• _Exercise requirements_: Every entry gets copied exactly. No images go into the copy.

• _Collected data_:
= = = = = = =

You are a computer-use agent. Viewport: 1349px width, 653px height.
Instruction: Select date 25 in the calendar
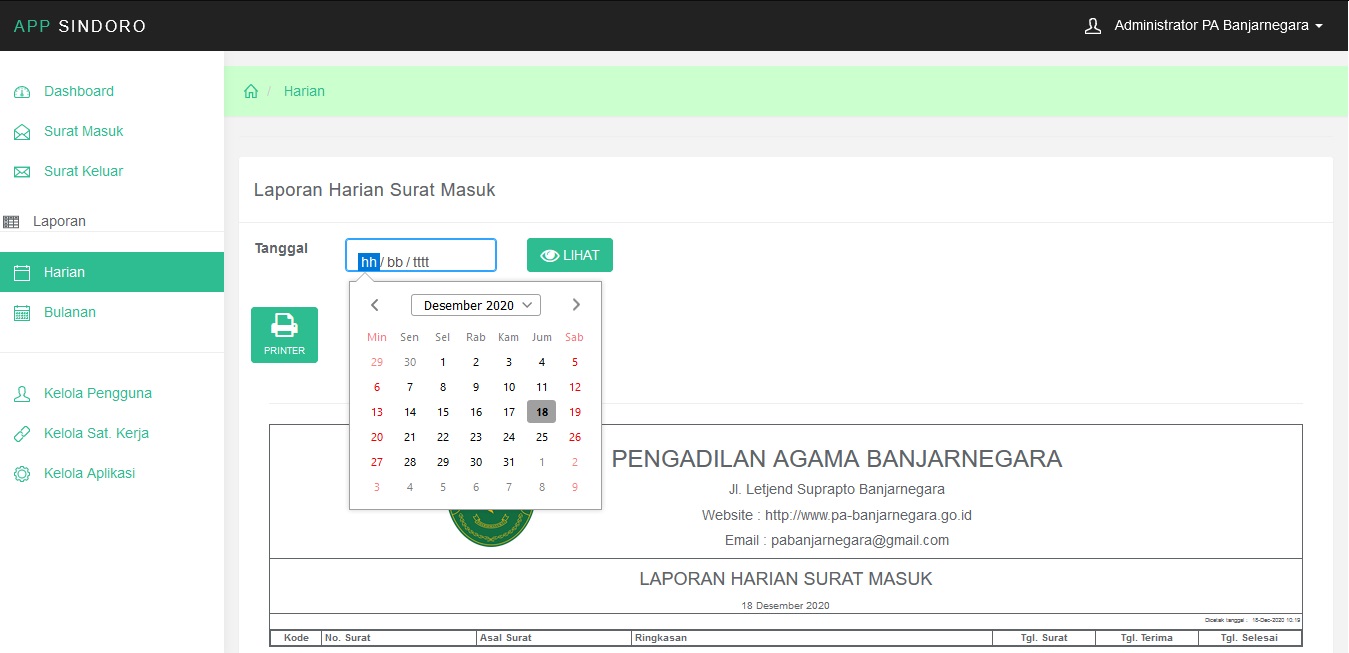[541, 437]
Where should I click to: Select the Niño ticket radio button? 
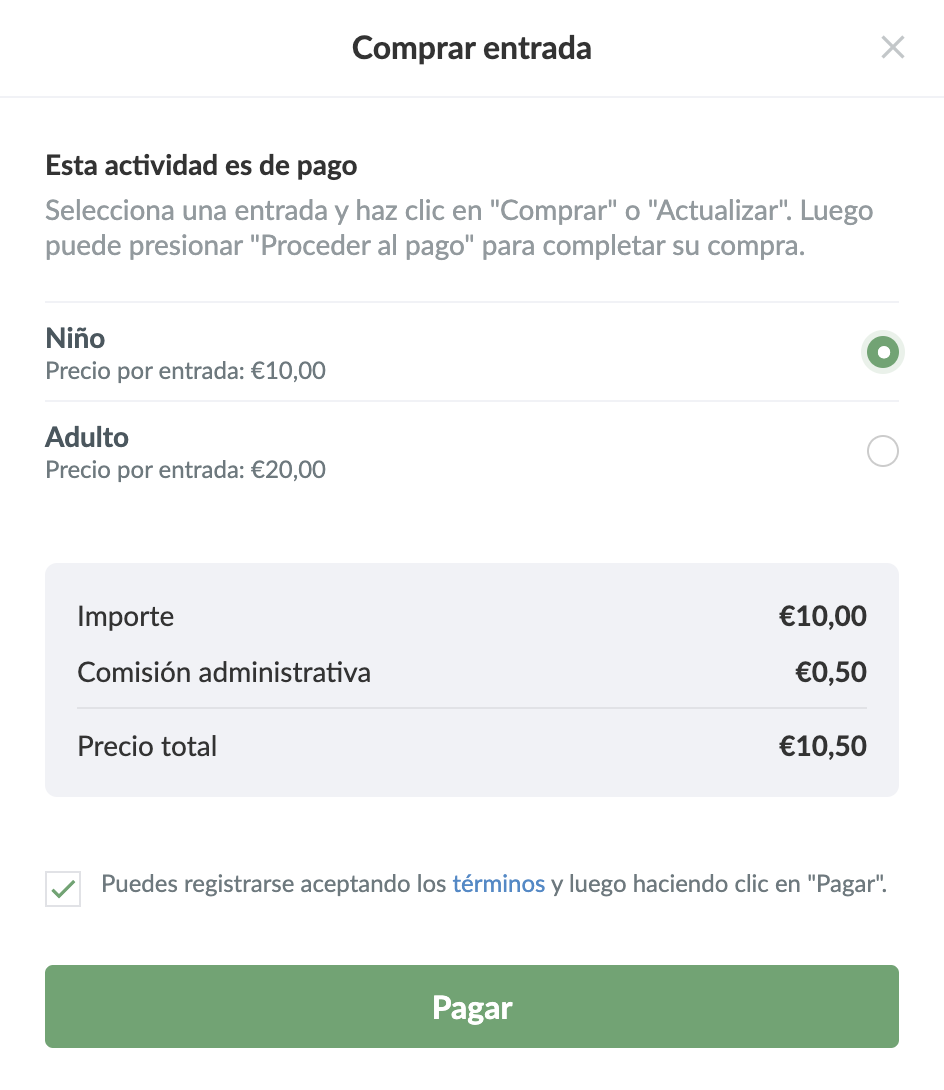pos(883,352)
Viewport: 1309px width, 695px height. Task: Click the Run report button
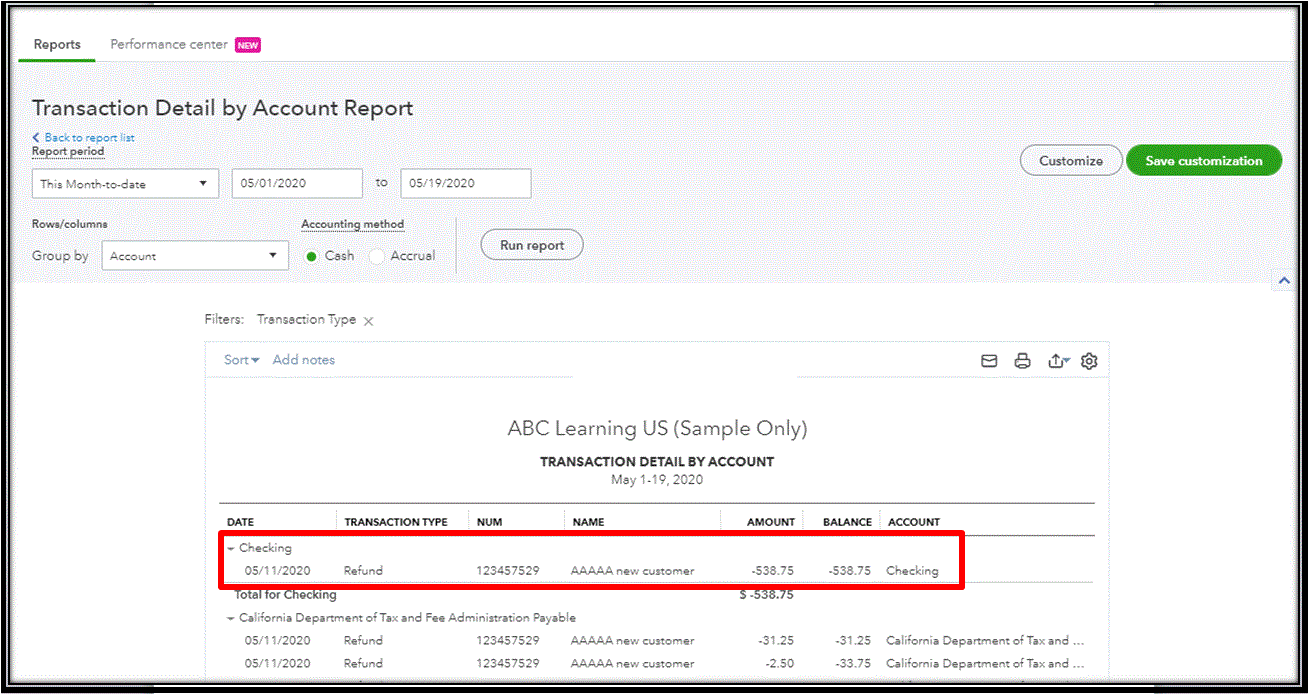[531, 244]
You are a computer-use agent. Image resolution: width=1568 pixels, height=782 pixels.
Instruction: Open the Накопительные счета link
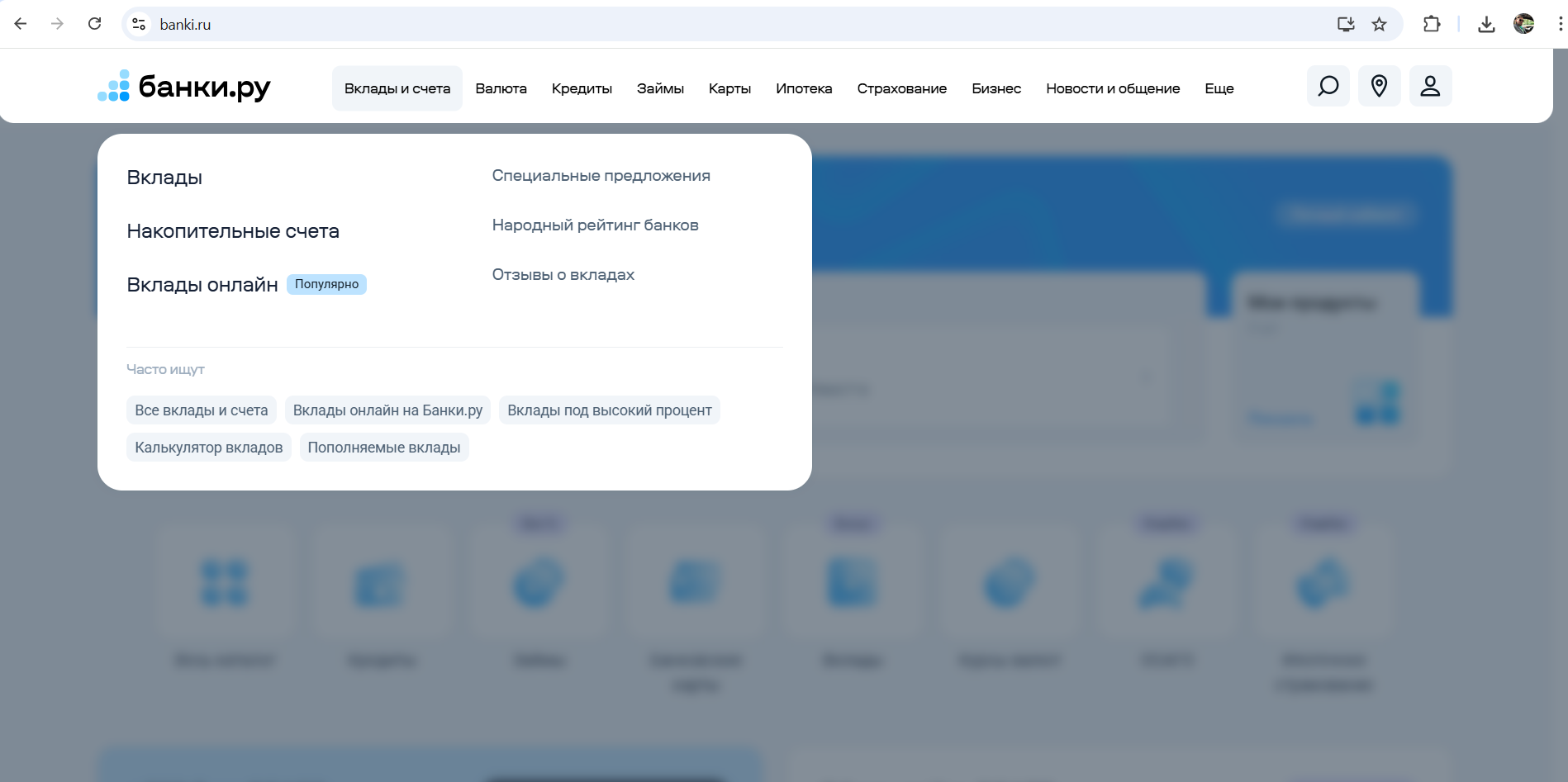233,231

= = = = = = =

• _Solution for this exercise_:
You are a computer-use agent. Viewport: 1349px width, 653px height.
Instruction: Select date 25 in the calendar
[541, 437]
Where should I click to: Select the Niño ticket radio button? 
pos(883,352)
Viewport: 1309px width, 695px height. Task: Click the Run report button
[531, 244]
You are a computer-use agent. Image resolution: width=1568 pixels, height=782 pixels.
Instruction: Open the Накопительные счета link
233,231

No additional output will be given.